__GIVEN REQUEST__. Copy the material from the line with "Viewport: 1024px width, 475px" through the line with "click(x=540, y=190)", substituting "Contact" for "About" and leaving everything else unchanged. Leave the pictures out.

__SUPPLIED MATERIAL__.
━━━━━━
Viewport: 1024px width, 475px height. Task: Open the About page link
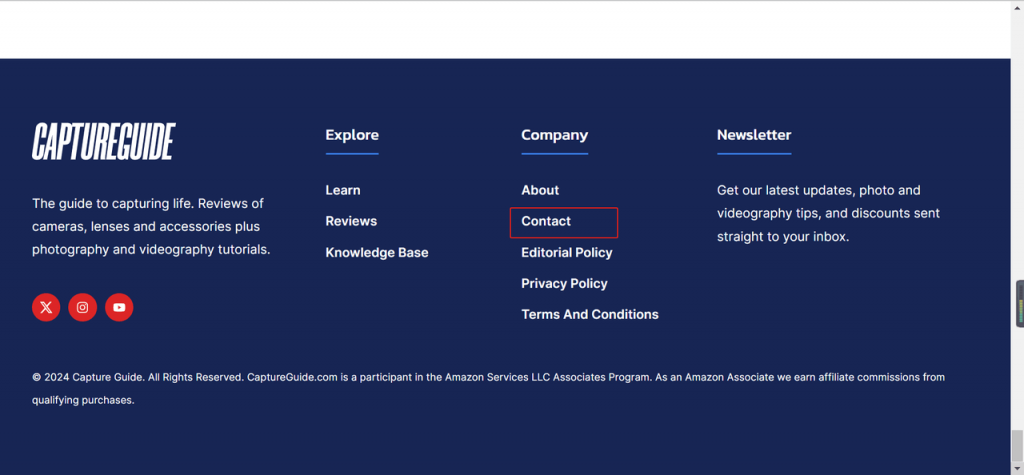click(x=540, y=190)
━━━━━━
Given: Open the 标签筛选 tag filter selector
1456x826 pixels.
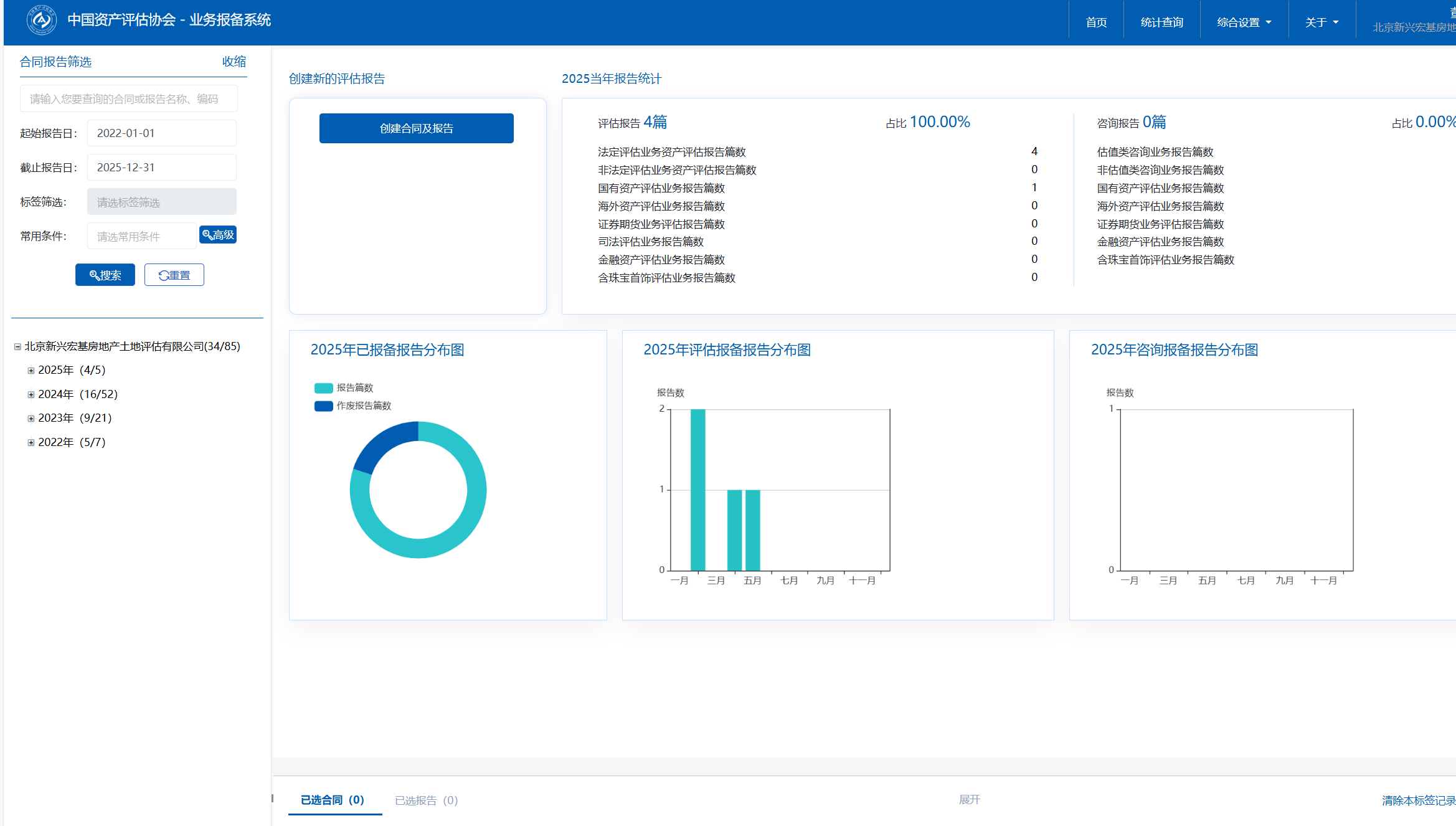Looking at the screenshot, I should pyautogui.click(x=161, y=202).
━━━━━━
__RESULT OF THE EXERCISE__.
Viewport: 1024px width, 475px height. Task: Open the Contact page link
click(x=540, y=190)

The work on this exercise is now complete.